The COLLABORATOR_GUIDE has a section on backporting tags, but it doesn't include anything about the dont-land-on labels.

If something has dont-land-on-v7.x does that mean it doesn't apply cleanly and needs a backport PR, or that it shouldn't be backported? I'd like to help the release team out by adding these labels, but I'm not entirely clear which ones to add.

AFAIK, PRs have the following states for each release branch (using v6.x as an example):

  1. Should be considered for landing on v6.x: lts-watch-v6.x
  2. Should be considered for landing on v6.x, but doesn't apply cleanly (needs backport PR): ???
  3. Shouldn't be considered for landing on v6.x: EDIT: dont-land-on-v6.x
  4. Will be landed on v6.x: lts-watch-v6.x and land-on-v6.x
  5. Has been landed on v6.x-staging: land-on-v6.x
  6. Has been landed on v6.x (released): ``

So 1., 2., and 3. can be applied by a collaborator, but 4., 5., and 6. shouldn't (they're used by the release team for triaging backports). Is this correct? What labels should a backport PR have?
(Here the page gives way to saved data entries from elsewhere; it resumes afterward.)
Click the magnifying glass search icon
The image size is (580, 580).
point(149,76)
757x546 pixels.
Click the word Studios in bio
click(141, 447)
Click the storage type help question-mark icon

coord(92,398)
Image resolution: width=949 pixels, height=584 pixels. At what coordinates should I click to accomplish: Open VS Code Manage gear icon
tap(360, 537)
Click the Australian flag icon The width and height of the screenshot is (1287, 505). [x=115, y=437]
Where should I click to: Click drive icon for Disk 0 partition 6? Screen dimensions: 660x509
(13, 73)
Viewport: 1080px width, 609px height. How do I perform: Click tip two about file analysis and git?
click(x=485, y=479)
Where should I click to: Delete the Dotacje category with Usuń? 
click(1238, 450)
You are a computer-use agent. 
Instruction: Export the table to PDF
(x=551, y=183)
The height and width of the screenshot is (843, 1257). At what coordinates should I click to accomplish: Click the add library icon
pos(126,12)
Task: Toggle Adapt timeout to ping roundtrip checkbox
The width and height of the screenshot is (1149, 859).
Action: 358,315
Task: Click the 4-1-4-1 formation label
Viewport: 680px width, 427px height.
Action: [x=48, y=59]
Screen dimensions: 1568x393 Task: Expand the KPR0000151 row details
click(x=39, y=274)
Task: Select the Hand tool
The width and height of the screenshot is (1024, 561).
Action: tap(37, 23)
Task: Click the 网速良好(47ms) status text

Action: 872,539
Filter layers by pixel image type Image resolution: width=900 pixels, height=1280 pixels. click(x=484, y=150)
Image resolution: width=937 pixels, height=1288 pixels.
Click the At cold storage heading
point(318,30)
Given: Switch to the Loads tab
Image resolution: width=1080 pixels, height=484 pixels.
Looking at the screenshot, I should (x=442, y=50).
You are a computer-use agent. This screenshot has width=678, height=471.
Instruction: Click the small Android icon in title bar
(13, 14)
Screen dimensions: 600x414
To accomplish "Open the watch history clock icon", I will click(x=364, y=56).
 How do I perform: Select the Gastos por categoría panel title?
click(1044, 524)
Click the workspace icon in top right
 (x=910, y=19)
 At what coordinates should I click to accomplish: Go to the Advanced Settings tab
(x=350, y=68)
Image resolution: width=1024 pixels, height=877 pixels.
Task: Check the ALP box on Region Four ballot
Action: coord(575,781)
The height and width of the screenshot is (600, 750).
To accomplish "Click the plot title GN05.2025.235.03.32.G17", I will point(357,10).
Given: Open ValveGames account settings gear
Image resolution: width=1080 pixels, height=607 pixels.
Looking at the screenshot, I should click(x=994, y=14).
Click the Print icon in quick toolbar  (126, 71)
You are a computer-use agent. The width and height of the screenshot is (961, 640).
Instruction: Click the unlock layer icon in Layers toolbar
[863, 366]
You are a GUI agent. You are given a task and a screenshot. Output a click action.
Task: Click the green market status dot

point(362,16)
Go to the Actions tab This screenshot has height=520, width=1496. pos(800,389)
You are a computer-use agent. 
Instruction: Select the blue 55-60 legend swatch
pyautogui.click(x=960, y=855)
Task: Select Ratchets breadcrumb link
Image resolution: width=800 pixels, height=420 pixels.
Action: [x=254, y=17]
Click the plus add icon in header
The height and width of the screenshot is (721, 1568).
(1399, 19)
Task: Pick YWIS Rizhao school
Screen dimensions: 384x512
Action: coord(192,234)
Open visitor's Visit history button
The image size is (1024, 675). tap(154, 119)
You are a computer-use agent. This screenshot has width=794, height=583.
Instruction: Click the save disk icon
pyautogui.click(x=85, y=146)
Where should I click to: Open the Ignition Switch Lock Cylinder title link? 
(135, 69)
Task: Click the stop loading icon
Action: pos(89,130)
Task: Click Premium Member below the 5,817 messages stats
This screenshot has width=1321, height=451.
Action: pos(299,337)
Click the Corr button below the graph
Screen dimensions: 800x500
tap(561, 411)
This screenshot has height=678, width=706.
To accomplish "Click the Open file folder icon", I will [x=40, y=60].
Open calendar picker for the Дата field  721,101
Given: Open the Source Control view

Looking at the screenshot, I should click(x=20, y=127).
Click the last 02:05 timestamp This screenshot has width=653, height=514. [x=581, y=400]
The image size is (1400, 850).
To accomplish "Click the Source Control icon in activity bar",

Related: #10058 (comment) and #10294 (comment)

cc/ @nodejs/release

COLLABORATOR_GUIDE

When you send your pull request, consider including information about
whether your change is breaking. If you think your patch can be backported,
please feel free to include that information in the PR thread.

Several LTS related issue and PR labels have been provided:

  • lts-watch-v4.x - tells the LTS WG that the issue/PR needs to be considered
    for landing in the v4.x-staging branch.
  • lts-watch-v0.10 - tells the LTS WG that the issue/PR needs to be considered
    for landing in the v0.10-staging branch.
  • lts-watch-v0.12 - tells the LTS WG that the issue/PR needs to be considered
    for landing in the v0.12-staging branch.
  • land-on-v4.x - tells the release team that the commit should be landed
    in a future v4.x release
  • land-on-v0.10 - tells the release team that the commit should be landed
    in a future v0.10 release
  • land-on-v0.12 - tells the release team that the commit should be landed
    in a future v0.12 release

Any collaborator can attach these labels to any PR/issue. As commits are
landed into the staging branches, the lts-watch- label will be removed.
Likewise, as commits are landed in a LTS release, the land-on- label will
be removed.

Collaborators are encouraged to help the LTS WG by attaching the appropriate
lts-watch- label to any PR that may impact an LTS release.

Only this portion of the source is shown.